Personal information
- Full name: John William McMullin Jr.
- Born: May 20, 1935 Richmond, California
- Died: November 2, 2021 (aged 86)
- Sporting nationality: United States

Career
- College: Modesto Junior College
- Status: Professional
- Former tour: PGA Tour
- Professional wins: 5

Number of wins by tour
- PGA Tour: 1
- Other: 4

Best results in major championships (wins: 0)
- Masters Tournament: CUT: 1959
- PGA Championship: T35: 1959
- U.S. Open: CUT: 1958, 1959
- The Open Championship: DNP

= John McMullin (golfer) =

American professional golfer (1935–2021)

John William McMullin Jr. (May 20, 1935 – November 2, 2021) was an American professional golfer.

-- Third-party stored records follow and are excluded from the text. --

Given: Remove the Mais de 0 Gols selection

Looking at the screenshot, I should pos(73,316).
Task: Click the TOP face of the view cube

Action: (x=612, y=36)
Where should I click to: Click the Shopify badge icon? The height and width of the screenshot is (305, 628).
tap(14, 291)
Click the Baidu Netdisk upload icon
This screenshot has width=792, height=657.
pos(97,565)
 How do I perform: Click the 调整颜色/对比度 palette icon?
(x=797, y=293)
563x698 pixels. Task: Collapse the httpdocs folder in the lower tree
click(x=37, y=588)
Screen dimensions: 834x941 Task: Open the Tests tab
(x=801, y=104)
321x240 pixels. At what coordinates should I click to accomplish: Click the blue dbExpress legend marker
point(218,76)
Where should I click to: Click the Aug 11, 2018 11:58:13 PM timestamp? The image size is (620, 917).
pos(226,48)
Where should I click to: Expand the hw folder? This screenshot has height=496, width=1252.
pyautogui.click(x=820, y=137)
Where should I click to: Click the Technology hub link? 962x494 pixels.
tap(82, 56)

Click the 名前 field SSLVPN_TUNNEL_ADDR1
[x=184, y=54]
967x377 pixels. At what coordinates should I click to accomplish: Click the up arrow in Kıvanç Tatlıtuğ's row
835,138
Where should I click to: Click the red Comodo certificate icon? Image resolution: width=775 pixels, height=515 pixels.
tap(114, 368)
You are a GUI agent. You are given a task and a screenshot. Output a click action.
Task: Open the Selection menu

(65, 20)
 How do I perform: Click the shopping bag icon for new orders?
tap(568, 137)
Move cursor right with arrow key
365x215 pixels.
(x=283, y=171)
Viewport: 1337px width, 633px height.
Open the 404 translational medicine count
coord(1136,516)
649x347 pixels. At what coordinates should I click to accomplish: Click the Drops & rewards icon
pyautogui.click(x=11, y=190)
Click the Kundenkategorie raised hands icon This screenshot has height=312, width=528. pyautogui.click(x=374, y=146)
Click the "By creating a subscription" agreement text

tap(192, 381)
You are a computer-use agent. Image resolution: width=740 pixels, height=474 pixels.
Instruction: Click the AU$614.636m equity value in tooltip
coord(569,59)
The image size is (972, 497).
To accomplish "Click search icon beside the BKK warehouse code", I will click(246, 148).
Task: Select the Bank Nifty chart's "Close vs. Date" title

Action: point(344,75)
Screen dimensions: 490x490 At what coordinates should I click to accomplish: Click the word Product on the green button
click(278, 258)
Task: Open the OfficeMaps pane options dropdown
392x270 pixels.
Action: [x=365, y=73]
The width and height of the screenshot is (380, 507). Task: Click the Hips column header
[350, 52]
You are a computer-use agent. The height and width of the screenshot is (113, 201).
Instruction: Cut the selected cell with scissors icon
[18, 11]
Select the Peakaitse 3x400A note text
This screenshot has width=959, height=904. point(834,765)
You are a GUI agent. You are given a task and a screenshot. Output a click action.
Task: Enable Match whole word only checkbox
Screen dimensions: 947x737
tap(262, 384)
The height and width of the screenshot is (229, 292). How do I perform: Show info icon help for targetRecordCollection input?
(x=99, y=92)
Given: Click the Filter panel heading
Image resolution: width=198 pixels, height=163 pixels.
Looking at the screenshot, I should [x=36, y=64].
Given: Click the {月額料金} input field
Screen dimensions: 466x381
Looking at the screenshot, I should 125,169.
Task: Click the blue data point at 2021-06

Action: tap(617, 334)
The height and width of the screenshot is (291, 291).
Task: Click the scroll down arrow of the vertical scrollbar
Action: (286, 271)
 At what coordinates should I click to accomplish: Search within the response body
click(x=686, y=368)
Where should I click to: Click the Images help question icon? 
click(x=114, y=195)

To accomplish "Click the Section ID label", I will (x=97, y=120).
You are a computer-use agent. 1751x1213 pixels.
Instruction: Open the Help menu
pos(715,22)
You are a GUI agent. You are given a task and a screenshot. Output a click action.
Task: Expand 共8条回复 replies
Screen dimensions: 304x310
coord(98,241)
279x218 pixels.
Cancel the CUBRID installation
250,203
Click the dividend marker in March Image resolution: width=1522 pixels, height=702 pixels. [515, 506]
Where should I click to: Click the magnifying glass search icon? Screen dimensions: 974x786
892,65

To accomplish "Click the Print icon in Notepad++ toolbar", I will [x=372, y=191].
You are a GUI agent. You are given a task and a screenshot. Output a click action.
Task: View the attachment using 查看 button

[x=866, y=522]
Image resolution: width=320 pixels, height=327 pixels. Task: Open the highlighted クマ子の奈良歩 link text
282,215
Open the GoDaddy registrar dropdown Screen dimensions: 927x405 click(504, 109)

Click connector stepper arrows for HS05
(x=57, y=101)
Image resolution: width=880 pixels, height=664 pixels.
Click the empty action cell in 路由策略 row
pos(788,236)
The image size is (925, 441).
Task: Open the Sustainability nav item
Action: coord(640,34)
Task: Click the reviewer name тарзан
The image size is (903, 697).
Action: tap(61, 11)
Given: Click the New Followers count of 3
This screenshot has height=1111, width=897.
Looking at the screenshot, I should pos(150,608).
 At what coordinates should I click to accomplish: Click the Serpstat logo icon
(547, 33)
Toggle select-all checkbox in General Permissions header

He played on the PGA Tour in the 1950s and 1960s.

== Career ==
McMullin was born in Richmond, California. He was a pupil of noted black golf instructor Lucius Bateman, whose other students included future PGA Tour winners Don Whitt, Dick Lotz and Tony Lema. McMullin attended Modesto Junior College, where he was a member of the golf team. He was the individual medalist at the Western Intercollegiate Golf Tournament in 1955.

McMullin had several top-10 finishes in his PGA Tour career including a win at the 1958 Hesperia Open Invitational and a solo 2nd-place finish at the 1959 Tijuana Open Invitational. His best finish in a major championship was T35 at the 1959 PGA Championship.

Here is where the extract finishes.